Для молодого Толстого упрямое преследование своих слабостей становится почти манией. И если он опасался, что природой не было ему дано сильного характера, то непрестанной моральной штудировкой он его вылепил, выделал из себя. Движение к добродетельной цели, как понимает теперь автор дневника, неотделимо от самосовершенствования, а совершенствование невозможно без самой крепкой узды воли. Главное же, не следует жалеть себя, успокаивать,  ласкать свое самолюбие, как свойственно многим людям. Юноша Толстой себя не щадит: «Один из главных и более всего неприятных для меня моих пороков есть ложь. Побудительная причина большей частью - хвастовство, желание выказать себя с выгодной точки. Поэтому... даю себе правило: как только почувствую щекотание самолюбия, предшествующее желанию рассказать что-нибудь о себе, одумайся. Молчи и помни, что никакая выдумка не даст тебе в глазах других больше веса, как истина, которая для всех имеет обязательный и убедительный характер». Разглядывая себя как бы со стороны. Толстой не решается отказать себе лишь в двух добрых качествах - уме и честности (он лишен ханжества и оттого говорит об этом спокойно). Зато в остальном он даёт себе в дневнике самые уничтожающие характеристики:

«Я невоздержан, нерешителен, непостоянен, глупо тщеславен и пылок, как все бесхарактерные люди. Я не храбр. Я неаккуратен в жизни и так ленив, что праздность сделалась для меня почти неодолимой привычкой».
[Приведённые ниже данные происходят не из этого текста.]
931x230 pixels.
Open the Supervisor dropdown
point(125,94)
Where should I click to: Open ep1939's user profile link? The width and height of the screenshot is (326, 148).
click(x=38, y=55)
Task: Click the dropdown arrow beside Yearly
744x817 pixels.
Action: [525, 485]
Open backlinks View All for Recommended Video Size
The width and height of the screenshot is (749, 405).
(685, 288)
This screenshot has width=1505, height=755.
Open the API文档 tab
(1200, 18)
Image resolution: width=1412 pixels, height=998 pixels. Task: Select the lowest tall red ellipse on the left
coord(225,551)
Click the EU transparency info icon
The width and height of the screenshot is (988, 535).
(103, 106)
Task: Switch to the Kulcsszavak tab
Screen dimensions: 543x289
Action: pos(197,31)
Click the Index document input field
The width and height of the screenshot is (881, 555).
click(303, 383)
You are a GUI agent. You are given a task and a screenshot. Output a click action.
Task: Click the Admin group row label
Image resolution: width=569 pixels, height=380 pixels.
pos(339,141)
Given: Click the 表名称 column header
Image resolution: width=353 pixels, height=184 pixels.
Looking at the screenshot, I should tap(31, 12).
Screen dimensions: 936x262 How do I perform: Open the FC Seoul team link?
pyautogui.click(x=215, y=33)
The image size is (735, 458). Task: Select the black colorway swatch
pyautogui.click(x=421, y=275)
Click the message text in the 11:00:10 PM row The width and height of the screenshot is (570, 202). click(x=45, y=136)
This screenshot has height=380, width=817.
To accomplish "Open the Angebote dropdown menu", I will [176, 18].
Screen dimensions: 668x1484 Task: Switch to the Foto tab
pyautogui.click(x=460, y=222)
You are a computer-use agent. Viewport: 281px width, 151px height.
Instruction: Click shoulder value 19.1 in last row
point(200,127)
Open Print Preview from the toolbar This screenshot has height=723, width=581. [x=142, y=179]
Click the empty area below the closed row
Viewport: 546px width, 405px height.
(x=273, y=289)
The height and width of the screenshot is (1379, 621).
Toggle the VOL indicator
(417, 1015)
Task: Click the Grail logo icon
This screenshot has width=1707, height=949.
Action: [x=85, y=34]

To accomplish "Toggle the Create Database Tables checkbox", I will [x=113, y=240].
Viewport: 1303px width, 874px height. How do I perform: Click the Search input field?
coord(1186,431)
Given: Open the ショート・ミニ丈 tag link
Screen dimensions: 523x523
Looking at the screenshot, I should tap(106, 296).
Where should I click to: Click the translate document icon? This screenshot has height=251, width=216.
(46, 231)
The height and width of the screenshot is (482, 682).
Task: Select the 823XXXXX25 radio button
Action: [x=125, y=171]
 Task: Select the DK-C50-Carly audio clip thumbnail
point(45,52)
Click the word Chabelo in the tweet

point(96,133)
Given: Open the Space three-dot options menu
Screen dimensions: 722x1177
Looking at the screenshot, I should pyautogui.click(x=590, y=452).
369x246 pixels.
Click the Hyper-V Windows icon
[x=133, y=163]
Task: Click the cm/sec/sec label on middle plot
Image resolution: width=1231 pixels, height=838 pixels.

Мы готовы рассердиться: зачем он так разочаровывает нас в себе? И правда, у Толстого такое желание быть искренним до донышка, не покривить душою и в малом, такая боязнь быть заподозренным (кем? самим собою?) в фальши, что, направляя в эту сторону все напряжение совести и стремительный бег пера, он склонен и к самооговорам».

Лакшин В.Я., Пять великих имён: статьи, исследования, эссе, М., «Современник», 1988 г., с. 305-307.

 

Ближе к старости:

«Возвращение к регулярным поденным записям в 1881 году имеет, однако, другой, чем прежде, смысл и интерес. Со страниц дневника исчезают на время тонкие самоанализы, художественные наблюдения и заготовки. Стушевываются лица светских и литературных знакомых Толстого. Зато страницы дневника заполняются пёстрой и шумной гурьбой народа, прежде здесь никогда не бывавшего: погорельцы, крестьянские вдовы, одоевские плотники, яснополянские мужики. Что ни день, Толстой выходит на большую пыльную дорогу за усадьбой, заговаривает с женщинами, возвращающимися с подёнки, пешими странниками и богомольцами, мужиками, бьющими камень на шоссе. Идет самая горячая пора перестройки всего его мировоззрения, окончательный разрыв с традициями барства.

«У нас обед огромный с шампанским, Тани наряжены, - записывает он с горечью 28 июня 1881 года. - Пояса пятирублевые на всех детях. Обедают, а уже телега едет на пикник промежду мужицких телег, везущих измученный работой народ».

Толстого нещадно печёт стыд этой жизни, и в дневнике возникают саркастические замыслы написать, например, книгу «Жраньё»: «Валтасаров пир, архиереи, цари, трактиры. Свиданья, прощанья, юбилеи. Люди думают, что заняты разными важными делами, они заняты только жраньём». Толстой почти физически страдает от того, что сам вынужден жить обеспеченной жизнью усадебного барина. Чтобы стать ближе к крестьянам, он занимается простым трудом: косит, пашет, шьёт сапоги, и всем этим новым его увлечениям тоже отданы строки дневника.

В последние два десятилетия жизни дневник Толстого подробен, как никогда. Выйдя из самой острой полосы своего кризиса, Толстой уже не избегает тем литературных и житейских, отмечает встречи с самыми разными людьми и прочитанные им книги, купанье в речке Воронке или прогулку в лес по грибы. В нём и в старости не иссякает молодая, острая жадность к жизни. В 67 лет он учится кататься на велосипеде, в 72 года находит удовольствие бегать на коньках по замерзшему пруду, на 82-м году жизни ещё ездит верхом на лошади и, выйдя за околицу Ясной Поляны, на шоссе, с любопытством наблюдает один из первых в России автопробегов».

Лакшин В.Я., Пять великих имён: статьи, исследования, эссе, М., «Современник», 1988 г., с. 315-316.